RoPE

Before introducing RoPE, let’s recap the basics of the attention mechanism. Attention focuses on pair-wise relationships: there’s a query vector q from one token and a key vector k from another. We obtain the attention score by taking the inner product of q and k, and this inner product is key to how position embeddings function.

For example, to get the attention score for the pair (1, 3), we get the query vector from token 1 and the key vector from token 3.

The authors then reflect on this formulation and realize that in this setup, the relative positional information is encoded before the inner product — meaning it’s inherently tied to the token embedding.
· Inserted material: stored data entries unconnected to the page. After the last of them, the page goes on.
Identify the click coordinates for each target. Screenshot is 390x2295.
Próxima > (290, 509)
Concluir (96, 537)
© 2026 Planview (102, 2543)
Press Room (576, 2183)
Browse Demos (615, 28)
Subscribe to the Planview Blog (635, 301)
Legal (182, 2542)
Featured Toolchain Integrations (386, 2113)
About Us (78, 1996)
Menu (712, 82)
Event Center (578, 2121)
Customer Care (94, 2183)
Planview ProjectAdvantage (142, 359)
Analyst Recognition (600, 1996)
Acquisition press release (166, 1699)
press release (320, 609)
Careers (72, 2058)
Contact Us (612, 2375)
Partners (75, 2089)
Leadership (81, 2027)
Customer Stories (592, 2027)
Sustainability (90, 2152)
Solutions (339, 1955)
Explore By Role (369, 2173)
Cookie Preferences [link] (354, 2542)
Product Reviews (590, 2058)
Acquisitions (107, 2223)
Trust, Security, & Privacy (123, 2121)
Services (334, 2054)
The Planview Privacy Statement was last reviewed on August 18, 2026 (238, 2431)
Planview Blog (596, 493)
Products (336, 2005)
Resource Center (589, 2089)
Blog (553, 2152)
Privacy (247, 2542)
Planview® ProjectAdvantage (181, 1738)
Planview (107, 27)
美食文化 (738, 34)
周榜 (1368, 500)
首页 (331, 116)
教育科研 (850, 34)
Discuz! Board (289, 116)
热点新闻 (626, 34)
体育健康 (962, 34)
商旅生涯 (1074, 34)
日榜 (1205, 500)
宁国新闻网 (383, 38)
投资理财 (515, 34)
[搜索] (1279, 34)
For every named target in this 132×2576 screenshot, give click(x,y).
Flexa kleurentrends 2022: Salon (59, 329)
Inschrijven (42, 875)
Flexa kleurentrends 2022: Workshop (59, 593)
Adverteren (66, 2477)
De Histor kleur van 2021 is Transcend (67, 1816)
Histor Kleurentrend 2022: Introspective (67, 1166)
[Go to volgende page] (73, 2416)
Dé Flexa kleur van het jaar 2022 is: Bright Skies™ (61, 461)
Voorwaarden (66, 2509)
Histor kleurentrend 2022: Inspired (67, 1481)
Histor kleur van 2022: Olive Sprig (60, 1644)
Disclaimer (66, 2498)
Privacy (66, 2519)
They ask themselves: “Is there another way to encode relative positional information only when we need the attention score — i.e., at the moment we perform the q,k inner product?” Or equivalently, the q,k inner product is equivalent to another function g that takes only the token embeddings and their positions as input?

In simple terms, this means that after the transformation, we can either rotate first and then perform the inner product, or we can perform the inner product first and then rotate, and take the real part. In the second approach, we only need (m–n) for the rotation, which signifies that this is a type of relative position embedding.

\[ R^d_{\Theta,m} = \begin{pmatrix} \cos m\theta_1 & -\sin m\theta_1 & 0 & 0 & \cdots & 0 & 0 \\ \sin m\theta_1 & \cos m\theta_1 & 0 & 0 & \cdots & 0 & 0 \\ 0 & 0 & \cos m\theta_2 & -\sin m\theta_2 & \cdots & 0 & 0 \\ 0 & 0 & \sin m\theta_2 & \cos m\theta_2 & \cdots & 0 & 0 \\ \vdots & \vdots & \vdots & \vdots & \ddots & \vdots & \vdots \\ 0 & 0 & 0 & 0 & \cdots & \cos m\theta_{d/2} & -\sin m\theta_{d/2} \\ 0 & 0 & 0 & 0 & \cdots & \sin m\theta_{d/2} & \cos m\theta_{d/2} \end{pmatrix} \]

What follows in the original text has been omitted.